Stored items
——————————
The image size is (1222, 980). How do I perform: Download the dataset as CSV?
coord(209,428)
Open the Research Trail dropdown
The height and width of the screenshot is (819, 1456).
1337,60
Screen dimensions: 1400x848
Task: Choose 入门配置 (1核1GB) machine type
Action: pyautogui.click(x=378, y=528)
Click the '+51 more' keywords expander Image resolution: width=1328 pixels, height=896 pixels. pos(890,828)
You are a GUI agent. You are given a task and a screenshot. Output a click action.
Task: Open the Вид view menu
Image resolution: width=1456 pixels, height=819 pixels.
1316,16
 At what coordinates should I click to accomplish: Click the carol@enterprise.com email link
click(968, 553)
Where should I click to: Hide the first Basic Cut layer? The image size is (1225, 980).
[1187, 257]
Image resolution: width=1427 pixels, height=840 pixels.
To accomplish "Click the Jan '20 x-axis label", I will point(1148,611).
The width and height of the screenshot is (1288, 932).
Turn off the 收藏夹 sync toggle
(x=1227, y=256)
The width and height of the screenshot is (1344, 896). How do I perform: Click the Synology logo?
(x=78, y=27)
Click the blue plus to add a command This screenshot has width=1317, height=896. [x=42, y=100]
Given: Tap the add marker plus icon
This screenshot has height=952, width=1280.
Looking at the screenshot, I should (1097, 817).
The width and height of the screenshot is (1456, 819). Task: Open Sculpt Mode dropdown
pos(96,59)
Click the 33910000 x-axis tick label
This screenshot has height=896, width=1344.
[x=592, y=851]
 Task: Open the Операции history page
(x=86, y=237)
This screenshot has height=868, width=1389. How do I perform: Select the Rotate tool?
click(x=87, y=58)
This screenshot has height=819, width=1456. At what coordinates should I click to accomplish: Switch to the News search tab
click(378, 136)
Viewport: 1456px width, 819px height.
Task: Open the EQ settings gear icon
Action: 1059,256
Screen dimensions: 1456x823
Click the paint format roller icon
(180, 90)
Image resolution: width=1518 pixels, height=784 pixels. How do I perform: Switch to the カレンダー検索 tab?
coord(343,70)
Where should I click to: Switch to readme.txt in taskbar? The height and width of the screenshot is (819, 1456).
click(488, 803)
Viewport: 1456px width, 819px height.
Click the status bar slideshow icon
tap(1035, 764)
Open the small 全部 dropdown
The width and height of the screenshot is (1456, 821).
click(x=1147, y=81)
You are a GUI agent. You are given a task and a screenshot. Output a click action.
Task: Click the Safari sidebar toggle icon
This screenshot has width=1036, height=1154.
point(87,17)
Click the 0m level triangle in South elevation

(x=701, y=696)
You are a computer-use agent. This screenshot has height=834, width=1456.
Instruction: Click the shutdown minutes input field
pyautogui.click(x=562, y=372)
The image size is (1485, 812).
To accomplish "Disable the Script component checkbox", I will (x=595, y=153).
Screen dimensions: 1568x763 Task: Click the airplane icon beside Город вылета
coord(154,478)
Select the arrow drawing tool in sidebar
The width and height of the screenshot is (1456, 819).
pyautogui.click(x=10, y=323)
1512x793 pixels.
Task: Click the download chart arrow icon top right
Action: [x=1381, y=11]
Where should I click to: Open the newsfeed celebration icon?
——————————
This exercise requires the entries above to be restated exactly.

The image size is (1222, 980). How do I perform: Download the dataset as CSV?
coord(209,428)
Open the Research Trail dropdown
The height and width of the screenshot is (819, 1456).
1337,60
Screen dimensions: 1400x848
Task: Choose 入门配置 (1核1GB) machine type
Action: pyautogui.click(x=378, y=528)
Click the '+51 more' keywords expander Image resolution: width=1328 pixels, height=896 pixels. pos(890,828)
You are a GUI agent. You are given a task and a screenshot. Output a click action.
Task: Open the Вид view menu
Image resolution: width=1456 pixels, height=819 pixels.
1316,16
 At what coordinates should I click to accomplish: Click the carol@enterprise.com email link
click(968, 553)
Where should I click to: Hide the first Basic Cut layer? The image size is (1225, 980).
[1187, 257]
Image resolution: width=1427 pixels, height=840 pixels.
To accomplish "Click the Jan '20 x-axis label", I will point(1148,611).
The width and height of the screenshot is (1288, 932).
Turn off the 收藏夹 sync toggle
(x=1227, y=256)
The width and height of the screenshot is (1344, 896). How do I perform: Click the Synology logo?
(x=78, y=27)
Click the blue plus to add a command This screenshot has width=1317, height=896. [x=42, y=100]
Given: Tap the add marker plus icon
This screenshot has height=952, width=1280.
Looking at the screenshot, I should (1097, 817).
The width and height of the screenshot is (1456, 819). Task: Open Sculpt Mode dropdown
pos(96,59)
Click the 33910000 x-axis tick label
This screenshot has height=896, width=1344.
[x=592, y=851]
 Task: Open the Операции history page
(x=86, y=237)
This screenshot has height=868, width=1389. How do I perform: Select the Rotate tool?
click(x=87, y=58)
This screenshot has height=819, width=1456. At what coordinates should I click to accomplish: Switch to the News search tab
click(378, 136)
Viewport: 1456px width, 819px height.
Task: Open the EQ settings gear icon
Action: 1059,256
Screen dimensions: 1456x823
Click the paint format roller icon
(180, 90)
Image resolution: width=1518 pixels, height=784 pixels. How do I perform: Switch to the カレンダー検索 tab?
coord(343,70)
Where should I click to: Switch to readme.txt in taskbar? The height and width of the screenshot is (819, 1456).
click(488, 803)
Viewport: 1456px width, 819px height.
Click the status bar slideshow icon
tap(1035, 764)
Open the small 全部 dropdown
The width and height of the screenshot is (1456, 821).
click(x=1147, y=81)
You are a GUI agent. You are given a task and a screenshot. Output a click action.
Task: Click the Safari sidebar toggle icon
This screenshot has width=1036, height=1154.
point(87,17)
Click the 0m level triangle in South elevation

(x=701, y=696)
You are a computer-use agent. This screenshot has height=834, width=1456.
Instruction: Click the shutdown minutes input field
pyautogui.click(x=562, y=372)
The image size is (1485, 812).
To accomplish "Disable the Script component checkbox", I will (x=595, y=153).
Screen dimensions: 1568x763 Task: Click the airplane icon beside Город вылета
coord(154,478)
Select the arrow drawing tool in sidebar
The width and height of the screenshot is (1456, 819).
pyautogui.click(x=10, y=323)
1512x793 pixels.
Task: Click the download chart arrow icon top right
Action: [x=1381, y=11]
Where should I click to: Open the newsfeed celebration icon?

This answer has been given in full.